Nothing other than an exact copy of the records should be returned.

· · ·

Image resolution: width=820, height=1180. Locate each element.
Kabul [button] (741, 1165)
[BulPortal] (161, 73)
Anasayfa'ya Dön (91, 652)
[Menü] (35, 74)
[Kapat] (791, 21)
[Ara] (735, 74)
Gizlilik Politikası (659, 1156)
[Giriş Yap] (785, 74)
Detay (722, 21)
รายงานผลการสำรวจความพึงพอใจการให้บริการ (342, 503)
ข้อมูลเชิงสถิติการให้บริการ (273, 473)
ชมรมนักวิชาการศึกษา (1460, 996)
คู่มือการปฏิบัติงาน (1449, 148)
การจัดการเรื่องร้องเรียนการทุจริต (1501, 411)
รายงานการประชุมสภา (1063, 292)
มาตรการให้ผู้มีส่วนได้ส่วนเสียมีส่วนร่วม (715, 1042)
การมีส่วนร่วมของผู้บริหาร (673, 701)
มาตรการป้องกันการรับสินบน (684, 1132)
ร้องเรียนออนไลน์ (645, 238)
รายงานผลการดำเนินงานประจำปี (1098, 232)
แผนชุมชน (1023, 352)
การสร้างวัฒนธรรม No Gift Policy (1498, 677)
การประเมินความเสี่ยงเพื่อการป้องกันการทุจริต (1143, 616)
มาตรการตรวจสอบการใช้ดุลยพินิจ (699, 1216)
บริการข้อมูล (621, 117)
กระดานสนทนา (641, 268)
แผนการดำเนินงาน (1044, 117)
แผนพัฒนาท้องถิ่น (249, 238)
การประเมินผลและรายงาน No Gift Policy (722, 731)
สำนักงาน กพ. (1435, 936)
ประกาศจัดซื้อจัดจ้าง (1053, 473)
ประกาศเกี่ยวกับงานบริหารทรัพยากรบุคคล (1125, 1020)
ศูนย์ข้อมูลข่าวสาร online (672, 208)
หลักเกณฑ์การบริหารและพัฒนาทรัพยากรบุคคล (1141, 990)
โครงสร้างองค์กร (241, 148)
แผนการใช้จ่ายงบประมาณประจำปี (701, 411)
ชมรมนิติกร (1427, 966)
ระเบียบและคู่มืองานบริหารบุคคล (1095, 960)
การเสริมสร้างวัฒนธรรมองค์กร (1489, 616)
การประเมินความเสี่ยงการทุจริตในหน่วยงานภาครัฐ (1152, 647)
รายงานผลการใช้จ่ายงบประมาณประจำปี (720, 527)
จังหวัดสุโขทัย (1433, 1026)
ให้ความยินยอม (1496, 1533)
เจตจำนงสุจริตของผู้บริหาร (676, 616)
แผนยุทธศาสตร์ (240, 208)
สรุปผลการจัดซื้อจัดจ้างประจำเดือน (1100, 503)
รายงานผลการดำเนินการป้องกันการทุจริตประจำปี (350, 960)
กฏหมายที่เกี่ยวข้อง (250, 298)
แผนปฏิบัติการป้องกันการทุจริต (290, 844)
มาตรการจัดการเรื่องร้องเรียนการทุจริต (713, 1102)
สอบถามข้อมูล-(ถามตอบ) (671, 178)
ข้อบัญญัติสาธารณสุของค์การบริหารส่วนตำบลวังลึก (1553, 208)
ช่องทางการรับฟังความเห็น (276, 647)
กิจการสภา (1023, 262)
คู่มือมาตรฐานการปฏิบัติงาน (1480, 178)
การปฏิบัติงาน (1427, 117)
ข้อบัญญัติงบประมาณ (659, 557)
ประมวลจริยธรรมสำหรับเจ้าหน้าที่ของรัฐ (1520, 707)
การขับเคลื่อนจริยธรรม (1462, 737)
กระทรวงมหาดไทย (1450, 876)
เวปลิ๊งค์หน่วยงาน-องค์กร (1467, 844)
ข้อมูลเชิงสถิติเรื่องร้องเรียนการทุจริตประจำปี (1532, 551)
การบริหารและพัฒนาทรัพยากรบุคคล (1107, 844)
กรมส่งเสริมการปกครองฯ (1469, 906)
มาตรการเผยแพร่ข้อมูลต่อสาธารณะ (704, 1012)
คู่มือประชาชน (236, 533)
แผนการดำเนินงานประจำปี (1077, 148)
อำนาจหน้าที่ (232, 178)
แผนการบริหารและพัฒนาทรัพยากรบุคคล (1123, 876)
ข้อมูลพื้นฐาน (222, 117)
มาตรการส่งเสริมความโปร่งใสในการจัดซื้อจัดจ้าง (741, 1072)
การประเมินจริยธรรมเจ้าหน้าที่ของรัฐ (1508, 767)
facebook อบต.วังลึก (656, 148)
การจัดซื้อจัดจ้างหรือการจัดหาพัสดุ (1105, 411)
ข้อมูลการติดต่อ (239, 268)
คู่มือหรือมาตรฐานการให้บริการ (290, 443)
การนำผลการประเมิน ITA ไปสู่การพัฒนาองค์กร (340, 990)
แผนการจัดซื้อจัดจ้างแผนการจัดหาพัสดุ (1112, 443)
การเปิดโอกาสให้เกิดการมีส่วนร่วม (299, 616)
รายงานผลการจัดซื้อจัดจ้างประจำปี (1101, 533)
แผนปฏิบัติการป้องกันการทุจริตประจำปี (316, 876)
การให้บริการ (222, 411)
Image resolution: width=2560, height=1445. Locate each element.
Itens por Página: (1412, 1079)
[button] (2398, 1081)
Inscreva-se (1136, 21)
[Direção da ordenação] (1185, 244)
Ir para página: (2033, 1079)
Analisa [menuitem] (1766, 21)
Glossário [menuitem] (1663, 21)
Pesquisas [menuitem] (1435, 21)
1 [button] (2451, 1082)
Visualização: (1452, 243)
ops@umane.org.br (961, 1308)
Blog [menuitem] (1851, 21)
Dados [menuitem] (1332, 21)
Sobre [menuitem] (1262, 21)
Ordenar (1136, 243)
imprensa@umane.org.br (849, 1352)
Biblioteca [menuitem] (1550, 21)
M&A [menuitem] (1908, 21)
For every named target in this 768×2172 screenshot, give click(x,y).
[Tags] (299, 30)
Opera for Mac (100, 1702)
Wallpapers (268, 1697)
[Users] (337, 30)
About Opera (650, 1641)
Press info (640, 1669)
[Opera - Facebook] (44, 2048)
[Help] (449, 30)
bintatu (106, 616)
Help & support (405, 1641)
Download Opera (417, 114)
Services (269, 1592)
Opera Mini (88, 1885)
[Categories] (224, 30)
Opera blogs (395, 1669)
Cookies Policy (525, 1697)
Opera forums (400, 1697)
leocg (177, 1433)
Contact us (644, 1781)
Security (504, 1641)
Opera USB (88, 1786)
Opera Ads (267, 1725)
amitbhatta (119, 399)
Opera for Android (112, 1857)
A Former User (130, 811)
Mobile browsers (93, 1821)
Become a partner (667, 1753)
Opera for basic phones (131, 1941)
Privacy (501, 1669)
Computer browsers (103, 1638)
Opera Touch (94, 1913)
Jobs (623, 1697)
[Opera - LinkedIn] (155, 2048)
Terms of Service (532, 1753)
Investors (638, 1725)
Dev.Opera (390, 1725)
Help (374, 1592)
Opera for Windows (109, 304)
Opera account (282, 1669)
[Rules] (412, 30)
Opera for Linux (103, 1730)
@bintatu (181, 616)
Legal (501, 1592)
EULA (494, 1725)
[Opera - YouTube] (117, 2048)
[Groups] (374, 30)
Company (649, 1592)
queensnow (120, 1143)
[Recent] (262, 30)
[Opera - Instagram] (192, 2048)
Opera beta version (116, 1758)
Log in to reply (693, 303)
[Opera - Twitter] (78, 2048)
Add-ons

· · ·

SOLVED EXERCISE
Image resolution: width=820, height=1180. Locate each element.
Kabul [button] (741, 1165)
[BulPortal] (161, 73)
Anasayfa'ya Dön (91, 652)
[Menü] (35, 74)
[Kapat] (791, 21)
[Ara] (735, 74)
Gizlilik Politikası (659, 1156)
[Giriş Yap] (785, 74)
Detay (722, 21)
รายงานผลการสำรวจความพึงพอใจการให้บริการ (342, 503)
ข้อมูลเชิงสถิติการให้บริการ (273, 473)
ชมรมนักวิชาการศึกษา (1460, 996)
คู่มือการปฏิบัติงาน (1449, 148)
การจัดการเรื่องร้องเรียนการทุจริต (1501, 411)
รายงานการประชุมสภา (1063, 292)
มาตรการให้ผู้มีส่วนได้ส่วนเสียมีส่วนร่วม (715, 1042)
การมีส่วนร่วมของผู้บริหาร (673, 701)
มาตรการป้องกันการรับสินบน (684, 1132)
ร้องเรียนออนไลน์ (645, 238)
รายงานผลการดำเนินงานประจำปี (1098, 232)
แผนชุมชน (1023, 352)
การสร้างวัฒนธรรม No Gift Policy (1498, 677)
การประเมินความเสี่ยงเพื่อการป้องกันการทุจริต (1143, 616)
มาตรการตรวจสอบการใช้ดุลยพินิจ (699, 1216)
บริการข้อมูล (621, 117)
กระดานสนทนา (641, 268)
แผนการดำเนินงาน (1044, 117)
แผนพัฒนาท้องถิ่น (249, 238)
การประเมินผลและรายงาน No Gift Policy (722, 731)
สำนักงาน กพ. (1435, 936)
ประกาศจัดซื้อจัดจ้าง (1053, 473)
ประกาศเกี่ยวกับงานบริหารทรัพยากรบุคคล (1125, 1020)
ศูนย์ข้อมูลข่าวสาร online (672, 208)
หลักเกณฑ์การบริหารและพัฒนาทรัพยากรบุคคล (1141, 990)
โครงสร้างองค์กร (241, 148)
แผนการใช้จ่ายงบประมาณประจำปี (701, 411)
ชมรมนิติกร (1427, 966)
ระเบียบและคู่มืองานบริหารบุคคล (1095, 960)
การเสริมสร้างวัฒนธรรมองค์กร (1489, 616)
การประเมินความเสี่ยงการทุจริตในหน่วยงานภาครัฐ (1152, 647)
รายงานผลการใช้จ่ายงบประมาณประจำปี (720, 527)
จังหวัดสุโขทัย (1433, 1026)
ให้ความยินยอม (1496, 1533)
เจตจำนงสุจริตของผู้บริหาร (676, 616)
แผนยุทธศาสตร์ (240, 208)
สรุปผลการจัดซื้อจัดจ้างประจำเดือน (1100, 503)
รายงานผลการดำเนินการป้องกันการทุจริตประจำปี (350, 960)
กฏหมายที่เกี่ยวข้อง (250, 298)
แผนปฏิบัติการป้องกันการทุจริต (290, 844)
มาตรการจัดการเรื่องร้องเรียนการทุจริต (713, 1102)
สอบถามข้อมูล-(ถามตอบ) (671, 178)
ข้อบัญญัติสาธารณสุของค์การบริหารส่วนตำบลวังลึก (1553, 208)
ช่องทางการรับฟังความเห็น (276, 647)
กิจการสภา (1023, 262)
คู่มือมาตรฐานการปฏิบัติงาน (1480, 178)
การปฏิบัติงาน (1427, 117)
ข้อบัญญัติงบประมาณ (659, 557)
ประมวลจริยธรรมสำหรับเจ้าหน้าที่ของรัฐ (1520, 707)
การขับเคลื่อนจริยธรรม (1462, 737)
กระทรวงมหาดไทย (1450, 876)
เวปลิ๊งค์หน่วยงาน-องค์กร (1467, 844)
ข้อมูลเชิงสถิติเรื่องร้องเรียนการทุจริตประจำปี (1532, 551)
การบริหารและพัฒนาทรัพยากรบุคคล (1107, 844)
กรมส่งเสริมการปกครองฯ (1469, 906)
มาตรการเผยแพร่ข้อมูลต่อสาธารณะ (704, 1012)
คู่มือประชาชน (236, 533)
แผนการดำเนินงานประจำปี (1077, 148)
อำนาจหน้าที่ (232, 178)
แผนการบริหารและพัฒนาทรัพยากรบุคคล (1123, 876)
ข้อมูลพื้นฐาน (222, 117)
มาตรการส่งเสริมความโปร่งใสในการจัดซื้อจัดจ้าง (741, 1072)
การประเมินจริยธรรมเจ้าหน้าที่ของรัฐ (1508, 767)
facebook อบต.วังลึก (656, 148)
การจัดซื้อจัดจ้างหรือการจัดหาพัสดุ (1105, 411)
ข้อมูลการติดต่อ (239, 268)
คู่มือหรือมาตรฐานการให้บริการ (290, 443)
การนำผลการประเมิน ITA ไปสู่การพัฒนาองค์กร (340, 990)
แผนการจัดซื้อจัดจ้างแผนการจัดหาพัสดุ (1112, 443)
การเปิดโอกาสให้เกิดการมีส่วนร่วม (299, 616)
รายงานผลการจัดซื้อจัดจ้างประจำปี (1101, 533)
แผนปฏิบัติการป้องกันการทุจริตประจำปี (316, 876)
การให้บริการ (222, 411)
Image resolution: width=2560, height=1445. Locate each element.
Itens por Página: (1412, 1079)
[button] (2398, 1081)
Inscreva-se (1136, 21)
[Direção da ordenação] (1185, 244)
Ir para página: (2033, 1079)
Analisa [menuitem] (1766, 21)
Glossário [menuitem] (1663, 21)
Pesquisas [menuitem] (1435, 21)
1 [button] (2451, 1082)
Visualização: (1452, 243)
ops@umane.org.br (961, 1308)
Blog [menuitem] (1851, 21)
Dados [menuitem] (1332, 21)
Sobre [menuitem] (1262, 21)
Ordenar (1136, 243)
imprensa@umane.org.br (849, 1352)
Biblioteca [menuitem] (1550, 21)
M&A [menuitem] (1908, 21)
For every named target in this 768×2172 screenshot, give click(x,y).
[Tags] (299, 30)
Opera for Mac (100, 1702)
Wallpapers (268, 1697)
[Users] (337, 30)
About Opera (650, 1641)
Press info (640, 1669)
[Opera - Facebook] (44, 2048)
[Help] (449, 30)
bintatu (106, 616)
Help & support (405, 1641)
Download Opera (417, 114)
Services (269, 1592)
Opera Mini (88, 1885)
[Categories] (224, 30)
Opera blogs (395, 1669)
Cookies Policy (525, 1697)
Opera forums (400, 1697)
leocg (177, 1433)
Contact us (644, 1781)
Security (504, 1641)
Opera USB (88, 1786)
Opera Ads (267, 1725)
amitbhatta (119, 399)
Opera for Android (112, 1857)
A Former User (130, 811)
Mobile browsers (93, 1821)
Become a partner (667, 1753)
Opera for basic phones (131, 1941)
Privacy (501, 1669)
Computer browsers (103, 1638)
Opera Touch (94, 1913)
Jobs (623, 1697)
[Opera - LinkedIn] (155, 2048)
Terms of Service (532, 1753)
Investors (638, 1725)
Dev.Opera (390, 1725)
Help (374, 1592)
Opera for Windows (109, 304)
Opera account (282, 1669)
[Rules] (412, 30)
Opera for Linux (103, 1730)
@bintatu (181, 616)
Legal (501, 1592)
EULA (494, 1725)
[Opera - YouTube] (117, 2048)
[Groups] (374, 30)
Company (649, 1592)
queensnow (120, 1143)
[Recent] (262, 30)
[Opera - Instagram] (192, 2048)
Opera beta version (116, 1758)
Log in to reply (693, 303)
[Opera - Twitter] (78, 2048)
Add-ons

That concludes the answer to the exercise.